So, where was the problem? In truth, there was none—at least not yet. The crash, as devastating as it was to the speculators, had little effect on the average American. Unemployment didn't become rampant until the depression years which came later and were caused by continued government restraint of the free market.
The drop of prices in the stock market was really a long-overdue and healthy adjustment to the economy. The stage was now set for recovery and sound economic growth, as always had happened in the past.
It did not happen this time. The monetary and political
scientists who had created the problem now were in full charge of the rescue. They saw the crash as a golden opportunity to justify even more controls than before. Herbert Hoover launched a multitude of government programs to bolster wage rates, prevent prices from dropping, prop up failing firms, stimulate construction, guarantee home loans, protect the depositors, rescue the banks, subsidize the farmers, and provide public works. FDR was swept into office by promising even more of the same under the slogan of a New Deal.

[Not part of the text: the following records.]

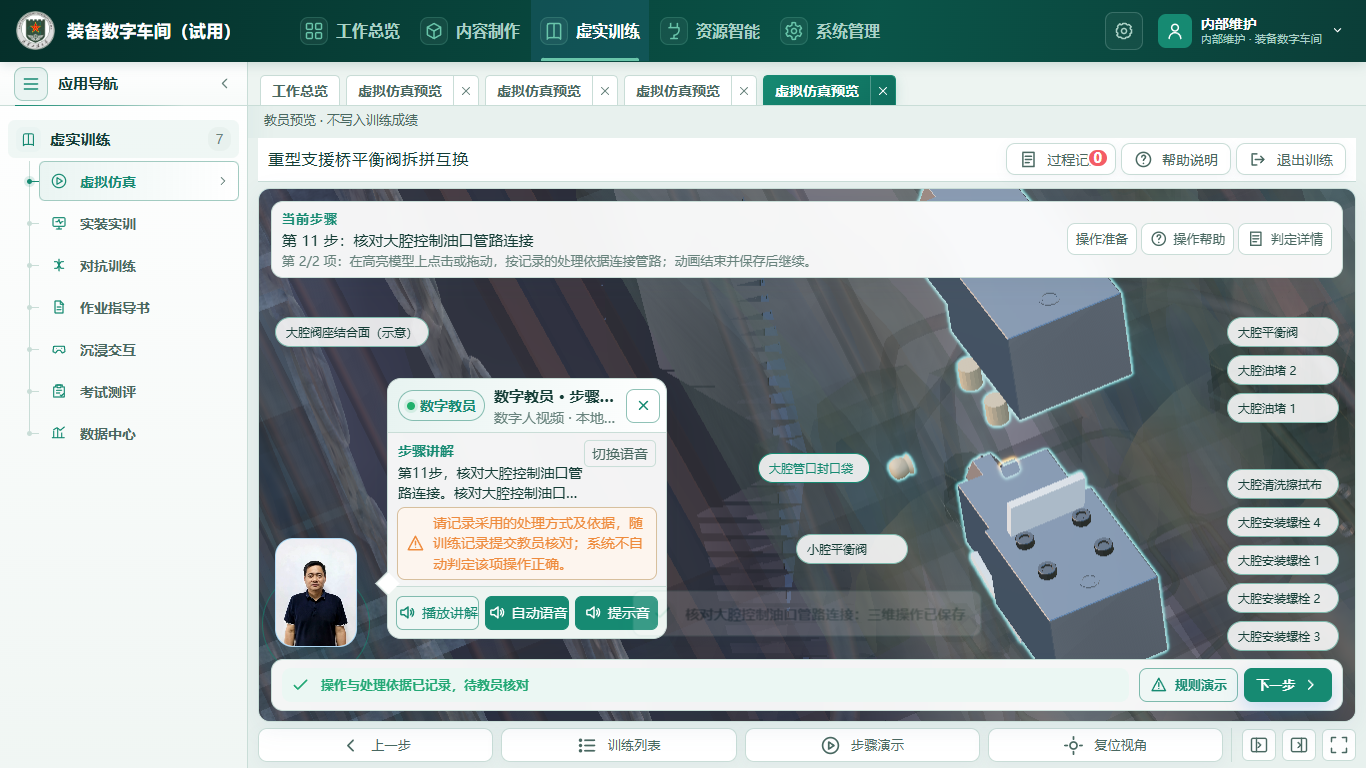The image size is (1366, 768).
Task: Click the panel toggle icon left of fullscreen
Action: 1299,745
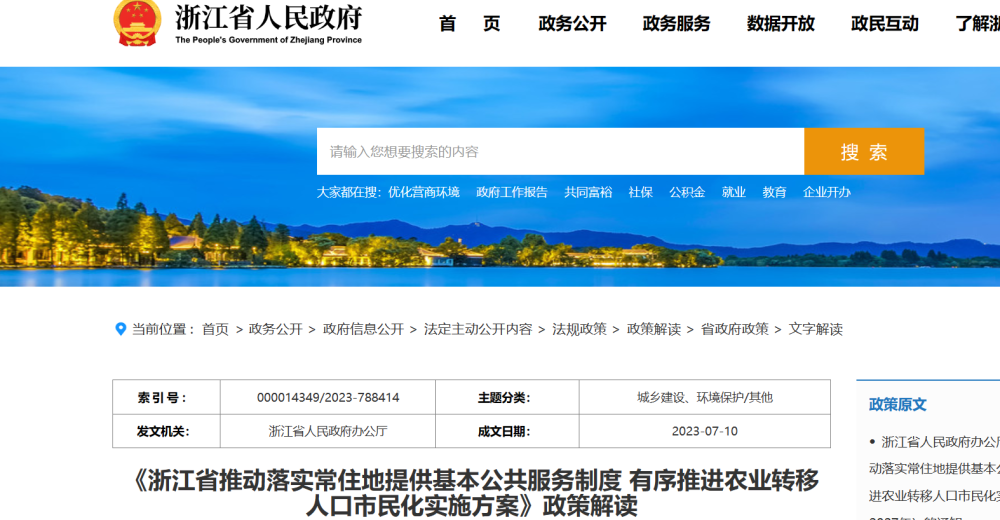The height and width of the screenshot is (520, 1000).
Task: Click the 企业开办 suggested search link
Action: (x=827, y=192)
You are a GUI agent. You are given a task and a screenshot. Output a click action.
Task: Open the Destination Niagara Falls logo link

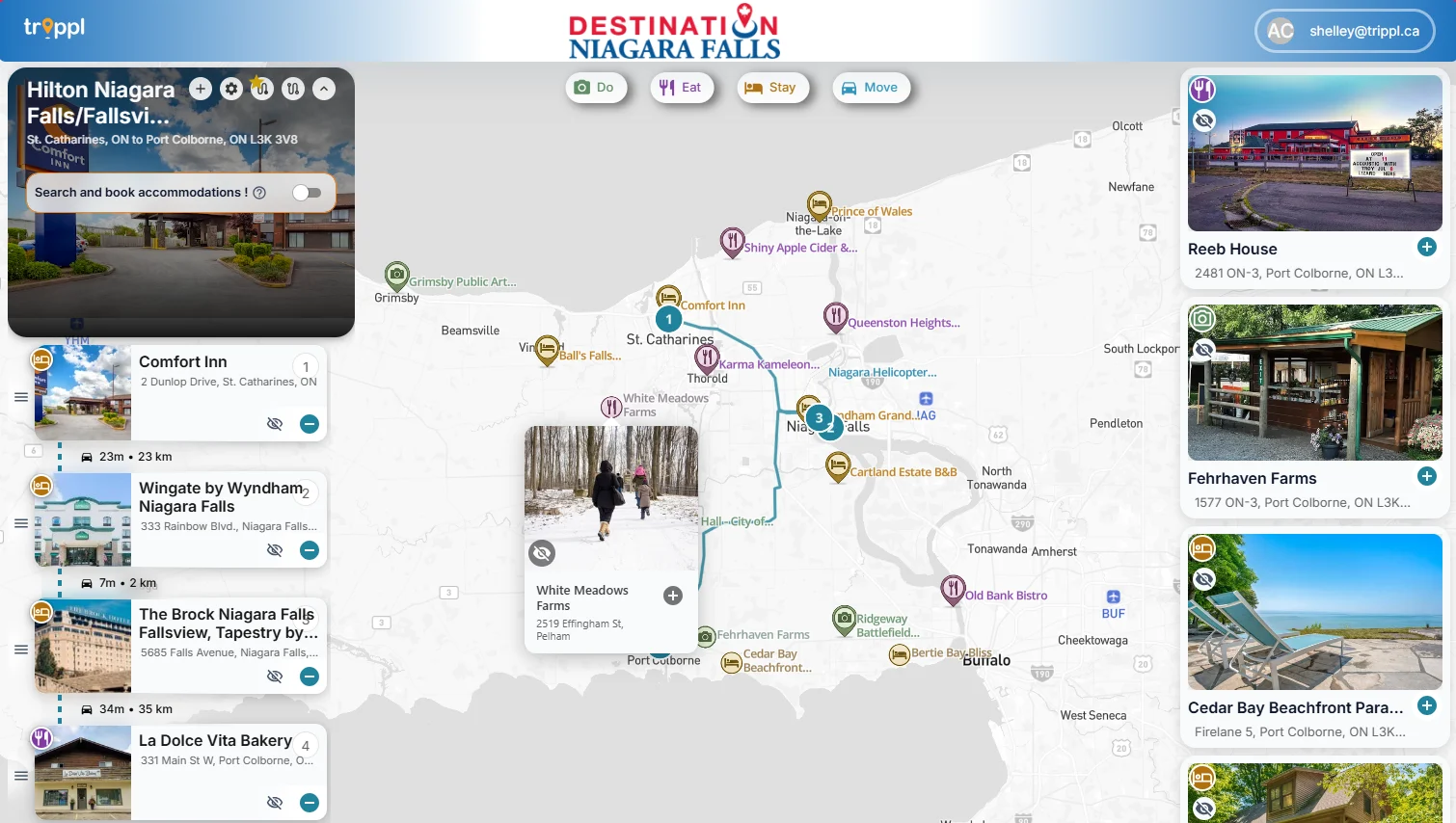pos(673,30)
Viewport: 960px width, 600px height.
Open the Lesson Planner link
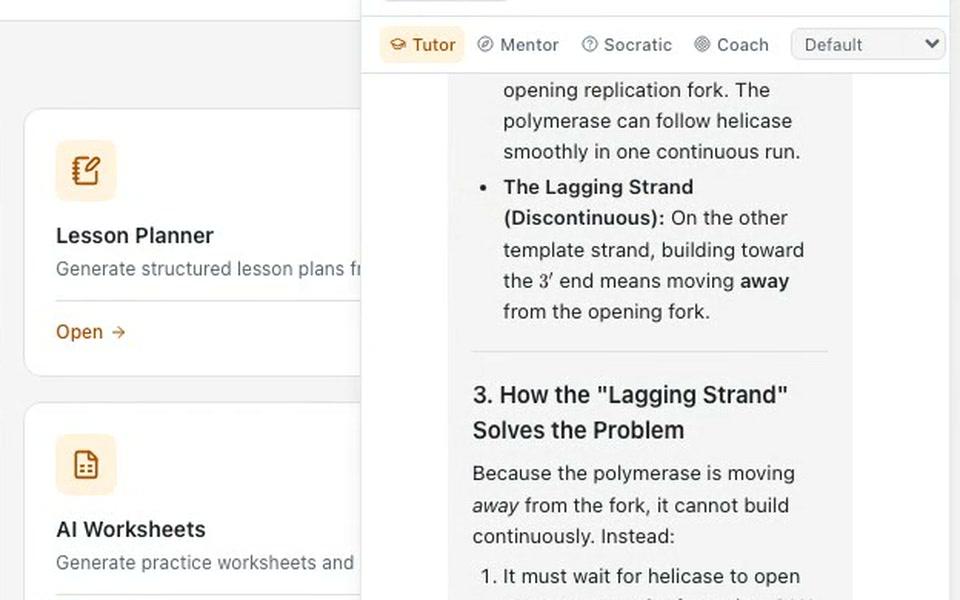[91, 332]
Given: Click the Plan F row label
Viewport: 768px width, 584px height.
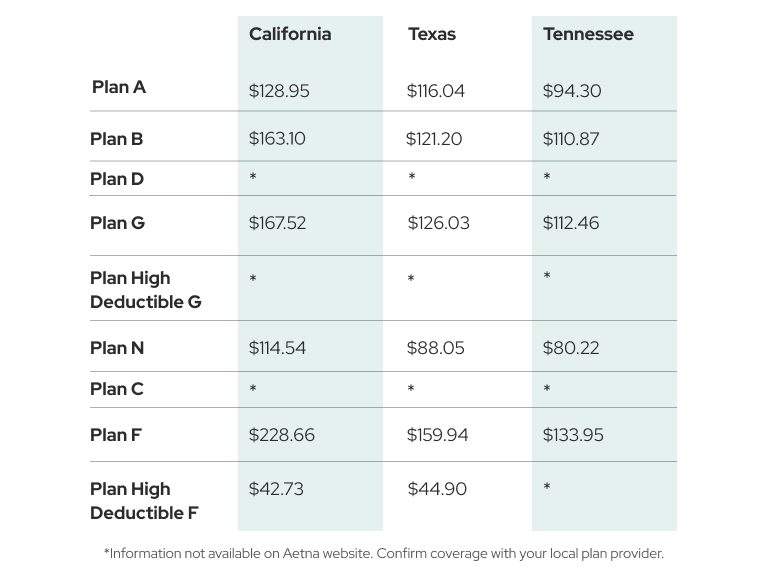Looking at the screenshot, I should coord(116,435).
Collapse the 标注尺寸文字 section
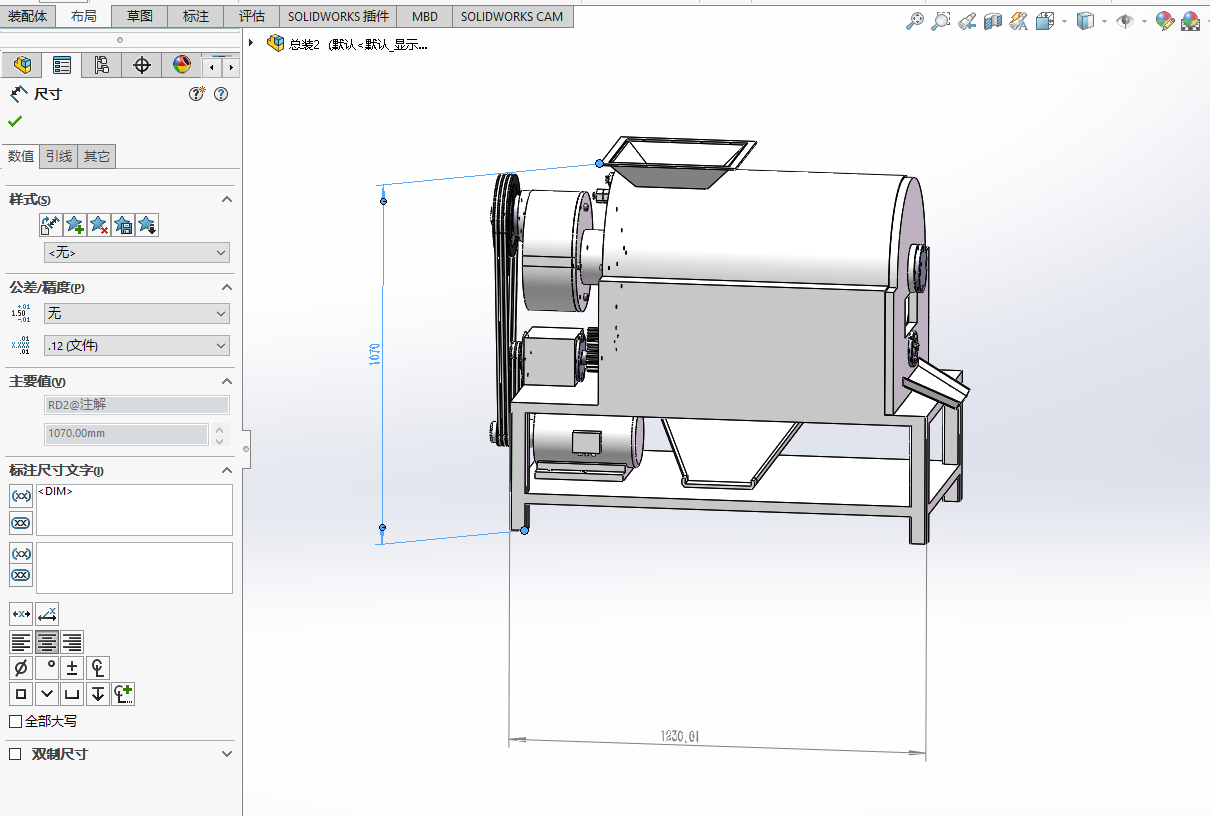 point(227,470)
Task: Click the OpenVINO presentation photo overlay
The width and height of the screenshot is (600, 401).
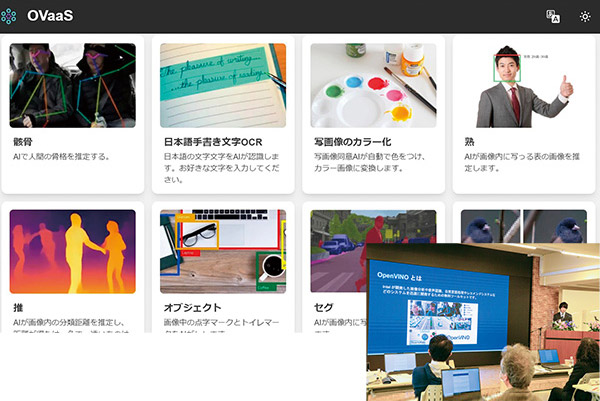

And the Federal Reserve launched a series of "banking reforms," all of which were measures to further extend its power over the money supply.
In 1931, fresh money was pumped into the economy to restart the cycle, but this time the rocket would not lift off. The dead weight of new bureaucracies and government regulations and subsidies and taxes and welfare benefits and deficit spending and tinkering with prices had kept it on the launching pad.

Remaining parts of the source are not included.